Bagaimana Jika Kurban Nadzar (Wajib) Tidak Dilaksanakan?
Di samping perubahan hukum kurban dari sunnat menjadi wajib yang disebabkan nazar atau ta‘yîn. Ulama berbeda pendapat mengenai hukum memakan daging hewan kurban oleh pekurban. Dalam mazhab Hanafi, Maliki, dan sebagian pendapat dalam mazhab Hanbali, pekurban yang bernazar atau men-ta‘yin tetap boleh memakan daging hewan kurbannya.

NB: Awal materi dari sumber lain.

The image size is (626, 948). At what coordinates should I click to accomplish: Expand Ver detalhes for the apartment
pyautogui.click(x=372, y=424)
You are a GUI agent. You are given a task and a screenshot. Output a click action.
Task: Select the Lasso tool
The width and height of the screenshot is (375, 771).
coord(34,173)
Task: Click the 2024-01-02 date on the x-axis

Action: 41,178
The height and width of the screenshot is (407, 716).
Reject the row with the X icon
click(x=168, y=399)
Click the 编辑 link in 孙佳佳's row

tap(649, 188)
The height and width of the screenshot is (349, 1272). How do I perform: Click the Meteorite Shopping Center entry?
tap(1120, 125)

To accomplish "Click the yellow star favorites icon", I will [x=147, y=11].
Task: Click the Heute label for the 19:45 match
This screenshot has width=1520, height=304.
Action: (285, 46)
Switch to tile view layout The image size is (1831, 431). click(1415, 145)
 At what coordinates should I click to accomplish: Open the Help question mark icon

baca juga: HUKUM KURBAN CASHBACK, BOLEHKAH?
Sedangkan dalam mazhab syafi’i dan sebagian pendapat lain dalam mazhab hanbali. Haram bagi pekurban memakan daging hewan kurbannya karena disebabkan nazar dan ta‘yin ini. Untuk kehati-hatian, pekurban yang bernazar atau menta‘yin kurbannya agar tidak ikut memakan daging hewan kurbannya.
Melansir dari Dompet Dhuafa, meskipun ada persamaan serta perbedaan dalam hukum berkurban menurut 4 Imam Mazhab, semua ulama bersepakat apabila seorang muslim pernah bernazar kurban, maka menjadi wajib hukumnya. Seseorang akan berdosa bila nazar tidak dipenuhi.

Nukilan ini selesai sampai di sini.